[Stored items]
◆ ◆ ◆

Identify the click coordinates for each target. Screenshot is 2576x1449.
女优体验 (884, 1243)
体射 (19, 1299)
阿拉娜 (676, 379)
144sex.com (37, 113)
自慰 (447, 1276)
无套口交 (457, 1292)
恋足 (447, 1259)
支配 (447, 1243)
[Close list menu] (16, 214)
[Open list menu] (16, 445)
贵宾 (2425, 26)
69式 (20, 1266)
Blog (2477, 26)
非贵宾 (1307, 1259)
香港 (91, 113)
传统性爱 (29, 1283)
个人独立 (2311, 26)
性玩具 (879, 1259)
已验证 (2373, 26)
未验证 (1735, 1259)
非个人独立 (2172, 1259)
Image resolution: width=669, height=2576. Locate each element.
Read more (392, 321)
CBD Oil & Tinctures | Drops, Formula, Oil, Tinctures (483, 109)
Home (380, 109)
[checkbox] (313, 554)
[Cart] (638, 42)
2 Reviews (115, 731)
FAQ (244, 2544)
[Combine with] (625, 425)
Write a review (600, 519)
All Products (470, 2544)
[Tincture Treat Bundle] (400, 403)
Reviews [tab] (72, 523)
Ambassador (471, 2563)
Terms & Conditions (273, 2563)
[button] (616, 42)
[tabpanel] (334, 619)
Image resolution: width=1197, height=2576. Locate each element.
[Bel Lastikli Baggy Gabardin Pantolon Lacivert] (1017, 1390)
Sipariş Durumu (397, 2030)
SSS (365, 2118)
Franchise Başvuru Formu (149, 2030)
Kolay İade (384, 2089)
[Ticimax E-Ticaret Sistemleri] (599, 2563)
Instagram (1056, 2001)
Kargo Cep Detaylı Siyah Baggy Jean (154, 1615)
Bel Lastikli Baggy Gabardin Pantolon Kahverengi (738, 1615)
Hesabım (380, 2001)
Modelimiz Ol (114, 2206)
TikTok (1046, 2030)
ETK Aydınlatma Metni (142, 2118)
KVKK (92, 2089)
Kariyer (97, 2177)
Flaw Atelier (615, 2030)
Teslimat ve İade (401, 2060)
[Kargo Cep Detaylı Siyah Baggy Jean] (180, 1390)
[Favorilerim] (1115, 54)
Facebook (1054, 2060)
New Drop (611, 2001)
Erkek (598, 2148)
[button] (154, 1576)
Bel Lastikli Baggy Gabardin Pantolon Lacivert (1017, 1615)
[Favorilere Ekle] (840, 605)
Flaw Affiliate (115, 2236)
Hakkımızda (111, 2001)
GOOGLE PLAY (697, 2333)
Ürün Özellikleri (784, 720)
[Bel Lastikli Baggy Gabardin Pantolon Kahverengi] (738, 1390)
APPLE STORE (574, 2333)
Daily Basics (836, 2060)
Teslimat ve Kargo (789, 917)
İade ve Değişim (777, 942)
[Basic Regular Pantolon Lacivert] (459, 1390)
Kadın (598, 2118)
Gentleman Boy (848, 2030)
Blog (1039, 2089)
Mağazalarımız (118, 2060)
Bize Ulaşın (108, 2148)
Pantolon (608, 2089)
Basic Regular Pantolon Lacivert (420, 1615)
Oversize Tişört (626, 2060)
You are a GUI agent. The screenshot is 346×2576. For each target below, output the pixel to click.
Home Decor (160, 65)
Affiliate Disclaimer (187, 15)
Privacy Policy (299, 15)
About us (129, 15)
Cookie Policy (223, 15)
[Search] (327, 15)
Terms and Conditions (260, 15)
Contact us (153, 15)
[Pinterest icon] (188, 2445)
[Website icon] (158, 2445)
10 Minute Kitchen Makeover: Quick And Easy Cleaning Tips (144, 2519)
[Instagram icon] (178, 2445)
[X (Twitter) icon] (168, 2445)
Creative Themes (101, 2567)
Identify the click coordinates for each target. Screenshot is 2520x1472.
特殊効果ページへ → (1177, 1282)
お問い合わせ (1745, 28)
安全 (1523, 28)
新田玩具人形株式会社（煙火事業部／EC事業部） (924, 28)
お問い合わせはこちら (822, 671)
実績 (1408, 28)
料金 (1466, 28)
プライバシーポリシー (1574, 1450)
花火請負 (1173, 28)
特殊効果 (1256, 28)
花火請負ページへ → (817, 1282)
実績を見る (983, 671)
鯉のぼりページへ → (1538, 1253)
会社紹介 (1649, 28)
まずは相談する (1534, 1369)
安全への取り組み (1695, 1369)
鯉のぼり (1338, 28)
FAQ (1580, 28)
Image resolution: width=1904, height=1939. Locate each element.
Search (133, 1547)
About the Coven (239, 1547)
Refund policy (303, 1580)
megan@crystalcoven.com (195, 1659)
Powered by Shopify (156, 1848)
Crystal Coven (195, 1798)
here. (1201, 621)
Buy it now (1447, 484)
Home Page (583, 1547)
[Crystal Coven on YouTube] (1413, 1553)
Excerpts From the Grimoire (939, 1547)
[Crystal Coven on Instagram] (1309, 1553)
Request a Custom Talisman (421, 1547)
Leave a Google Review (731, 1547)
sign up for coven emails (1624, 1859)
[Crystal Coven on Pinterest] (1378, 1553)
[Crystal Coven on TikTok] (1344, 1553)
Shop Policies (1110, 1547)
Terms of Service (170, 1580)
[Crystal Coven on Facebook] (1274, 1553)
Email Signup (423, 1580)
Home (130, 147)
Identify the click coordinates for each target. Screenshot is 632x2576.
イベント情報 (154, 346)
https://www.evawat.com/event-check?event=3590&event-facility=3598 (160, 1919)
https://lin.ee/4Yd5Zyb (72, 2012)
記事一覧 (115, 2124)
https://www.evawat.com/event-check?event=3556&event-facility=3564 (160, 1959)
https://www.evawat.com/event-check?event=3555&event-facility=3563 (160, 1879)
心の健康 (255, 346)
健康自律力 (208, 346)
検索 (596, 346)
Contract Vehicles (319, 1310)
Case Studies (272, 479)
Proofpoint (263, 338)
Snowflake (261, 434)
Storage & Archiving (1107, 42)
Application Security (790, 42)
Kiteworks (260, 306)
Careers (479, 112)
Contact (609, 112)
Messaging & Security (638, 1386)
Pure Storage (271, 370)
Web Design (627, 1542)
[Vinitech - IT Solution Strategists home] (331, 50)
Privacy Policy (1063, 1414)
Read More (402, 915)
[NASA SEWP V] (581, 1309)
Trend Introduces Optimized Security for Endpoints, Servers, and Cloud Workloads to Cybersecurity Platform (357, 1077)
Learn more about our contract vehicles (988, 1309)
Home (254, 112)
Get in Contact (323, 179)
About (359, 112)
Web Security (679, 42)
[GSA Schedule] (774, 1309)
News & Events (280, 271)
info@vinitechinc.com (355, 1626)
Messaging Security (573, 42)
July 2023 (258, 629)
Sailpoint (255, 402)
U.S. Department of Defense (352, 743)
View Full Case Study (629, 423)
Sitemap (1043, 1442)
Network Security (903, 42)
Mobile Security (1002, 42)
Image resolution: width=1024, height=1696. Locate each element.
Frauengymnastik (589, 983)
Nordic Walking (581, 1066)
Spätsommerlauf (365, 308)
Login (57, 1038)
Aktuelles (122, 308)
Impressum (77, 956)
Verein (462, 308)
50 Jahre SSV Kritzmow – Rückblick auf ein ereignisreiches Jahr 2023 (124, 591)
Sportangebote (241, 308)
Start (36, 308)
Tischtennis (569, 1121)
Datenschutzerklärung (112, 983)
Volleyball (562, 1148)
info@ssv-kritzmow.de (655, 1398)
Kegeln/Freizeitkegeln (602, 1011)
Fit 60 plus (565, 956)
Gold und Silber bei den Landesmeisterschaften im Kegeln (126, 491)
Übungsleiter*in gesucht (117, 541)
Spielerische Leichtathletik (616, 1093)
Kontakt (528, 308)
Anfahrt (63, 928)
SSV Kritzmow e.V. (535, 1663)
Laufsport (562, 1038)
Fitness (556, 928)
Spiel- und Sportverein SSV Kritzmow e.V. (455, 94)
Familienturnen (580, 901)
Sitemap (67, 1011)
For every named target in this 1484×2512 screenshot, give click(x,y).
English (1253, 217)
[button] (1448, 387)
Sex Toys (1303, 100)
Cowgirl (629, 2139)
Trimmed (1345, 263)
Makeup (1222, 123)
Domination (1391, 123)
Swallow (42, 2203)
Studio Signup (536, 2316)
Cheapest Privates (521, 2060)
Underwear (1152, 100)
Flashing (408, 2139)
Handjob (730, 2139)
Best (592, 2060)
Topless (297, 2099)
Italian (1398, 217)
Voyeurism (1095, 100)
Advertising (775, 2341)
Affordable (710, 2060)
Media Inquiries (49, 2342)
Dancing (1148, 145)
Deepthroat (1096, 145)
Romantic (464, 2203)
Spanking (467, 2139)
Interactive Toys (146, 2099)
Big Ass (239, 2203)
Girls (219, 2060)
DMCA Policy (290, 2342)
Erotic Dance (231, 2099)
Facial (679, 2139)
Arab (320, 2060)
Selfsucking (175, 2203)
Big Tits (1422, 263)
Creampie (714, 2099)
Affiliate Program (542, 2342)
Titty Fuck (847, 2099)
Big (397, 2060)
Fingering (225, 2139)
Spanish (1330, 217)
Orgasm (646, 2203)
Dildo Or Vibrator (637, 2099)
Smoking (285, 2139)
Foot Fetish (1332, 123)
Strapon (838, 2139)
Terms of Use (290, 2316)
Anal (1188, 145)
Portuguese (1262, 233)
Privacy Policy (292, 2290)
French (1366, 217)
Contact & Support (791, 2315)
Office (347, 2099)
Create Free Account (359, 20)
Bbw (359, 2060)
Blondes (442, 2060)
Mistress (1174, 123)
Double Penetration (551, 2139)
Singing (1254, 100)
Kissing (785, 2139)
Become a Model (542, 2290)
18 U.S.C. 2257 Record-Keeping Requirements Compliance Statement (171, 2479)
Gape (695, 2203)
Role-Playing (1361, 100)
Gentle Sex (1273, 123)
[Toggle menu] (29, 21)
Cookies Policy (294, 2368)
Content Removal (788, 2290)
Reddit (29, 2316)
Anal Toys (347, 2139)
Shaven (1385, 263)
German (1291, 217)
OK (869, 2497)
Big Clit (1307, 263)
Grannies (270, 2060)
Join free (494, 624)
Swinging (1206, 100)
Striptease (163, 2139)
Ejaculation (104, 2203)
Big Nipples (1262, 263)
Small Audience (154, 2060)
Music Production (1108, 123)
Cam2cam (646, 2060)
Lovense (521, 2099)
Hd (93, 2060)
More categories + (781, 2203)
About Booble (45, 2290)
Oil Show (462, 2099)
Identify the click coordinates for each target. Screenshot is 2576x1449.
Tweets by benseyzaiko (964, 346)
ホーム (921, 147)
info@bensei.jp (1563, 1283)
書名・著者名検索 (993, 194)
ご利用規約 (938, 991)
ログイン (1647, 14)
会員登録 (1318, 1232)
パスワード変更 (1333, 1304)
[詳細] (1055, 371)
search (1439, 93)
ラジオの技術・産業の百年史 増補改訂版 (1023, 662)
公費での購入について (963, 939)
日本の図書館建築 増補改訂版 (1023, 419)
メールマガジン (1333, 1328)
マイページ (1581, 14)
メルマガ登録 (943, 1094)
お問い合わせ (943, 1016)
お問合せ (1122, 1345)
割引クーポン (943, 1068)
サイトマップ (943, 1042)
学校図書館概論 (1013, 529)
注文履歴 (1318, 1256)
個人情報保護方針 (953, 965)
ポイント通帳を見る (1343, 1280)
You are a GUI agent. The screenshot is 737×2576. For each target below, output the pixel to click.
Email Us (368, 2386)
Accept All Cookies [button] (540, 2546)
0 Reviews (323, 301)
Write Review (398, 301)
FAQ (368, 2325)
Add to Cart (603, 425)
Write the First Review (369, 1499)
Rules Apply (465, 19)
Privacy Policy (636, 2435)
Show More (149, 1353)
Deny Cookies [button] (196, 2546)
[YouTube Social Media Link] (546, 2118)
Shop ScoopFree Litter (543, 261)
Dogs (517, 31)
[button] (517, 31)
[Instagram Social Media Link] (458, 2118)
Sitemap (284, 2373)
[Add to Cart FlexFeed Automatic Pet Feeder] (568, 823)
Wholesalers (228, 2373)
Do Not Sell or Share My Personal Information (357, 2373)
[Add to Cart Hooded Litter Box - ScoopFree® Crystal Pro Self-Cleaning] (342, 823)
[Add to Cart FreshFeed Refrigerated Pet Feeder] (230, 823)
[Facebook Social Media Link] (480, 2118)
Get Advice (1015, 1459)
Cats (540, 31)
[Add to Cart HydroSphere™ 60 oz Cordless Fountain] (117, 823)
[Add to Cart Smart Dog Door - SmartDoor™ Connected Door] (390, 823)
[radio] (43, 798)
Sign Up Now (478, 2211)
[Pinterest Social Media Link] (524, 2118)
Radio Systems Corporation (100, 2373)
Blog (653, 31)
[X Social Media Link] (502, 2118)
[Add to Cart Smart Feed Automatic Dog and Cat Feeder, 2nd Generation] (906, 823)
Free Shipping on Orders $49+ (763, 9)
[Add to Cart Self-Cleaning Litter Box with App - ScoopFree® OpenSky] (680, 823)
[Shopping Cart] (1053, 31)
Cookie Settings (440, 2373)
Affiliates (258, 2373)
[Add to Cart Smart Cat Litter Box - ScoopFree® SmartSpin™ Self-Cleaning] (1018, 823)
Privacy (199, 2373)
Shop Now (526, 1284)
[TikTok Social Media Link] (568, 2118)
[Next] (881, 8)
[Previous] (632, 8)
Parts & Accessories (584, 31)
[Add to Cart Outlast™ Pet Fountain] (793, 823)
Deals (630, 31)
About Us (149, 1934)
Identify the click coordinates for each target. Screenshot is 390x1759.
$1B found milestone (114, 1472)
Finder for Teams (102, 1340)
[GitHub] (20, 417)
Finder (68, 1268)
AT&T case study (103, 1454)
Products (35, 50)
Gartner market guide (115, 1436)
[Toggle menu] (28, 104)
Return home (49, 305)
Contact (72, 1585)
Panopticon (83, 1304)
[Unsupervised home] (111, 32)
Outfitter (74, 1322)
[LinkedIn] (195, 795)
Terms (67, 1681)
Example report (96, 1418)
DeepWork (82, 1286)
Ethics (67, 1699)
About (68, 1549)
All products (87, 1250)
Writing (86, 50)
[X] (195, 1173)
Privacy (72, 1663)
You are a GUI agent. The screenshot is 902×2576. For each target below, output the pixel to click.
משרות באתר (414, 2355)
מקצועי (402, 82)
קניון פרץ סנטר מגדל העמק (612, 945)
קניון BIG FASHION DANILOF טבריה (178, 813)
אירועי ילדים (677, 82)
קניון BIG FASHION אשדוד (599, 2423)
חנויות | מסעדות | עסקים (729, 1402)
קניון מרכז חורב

◆ ◆ ◆

- **WHAT THE TASK ASKS**
Copy the lines above exactly, from the very first through the one containing "非个人独立 (2172, 1259)", and include no other line.

- **YOUR SOLUTION**
Identify the click coordinates for each target. Screenshot is 2576x1449.
女优体验 (884, 1243)
体射 (19, 1299)
阿拉娜 (676, 379)
144sex.com (37, 113)
自慰 (447, 1276)
无套口交 (457, 1292)
恋足 (447, 1259)
支配 (447, 1243)
[Close list menu] (16, 214)
[Open list menu] (16, 445)
贵宾 (2425, 26)
69式 (20, 1266)
Blog (2477, 26)
非贵宾 (1307, 1259)
香港 (91, 113)
传统性爱 (29, 1283)
个人独立 (2311, 26)
性玩具 (879, 1259)
已验证 (2373, 26)
未验证 (1735, 1259)
非个人独立 (2172, 1259)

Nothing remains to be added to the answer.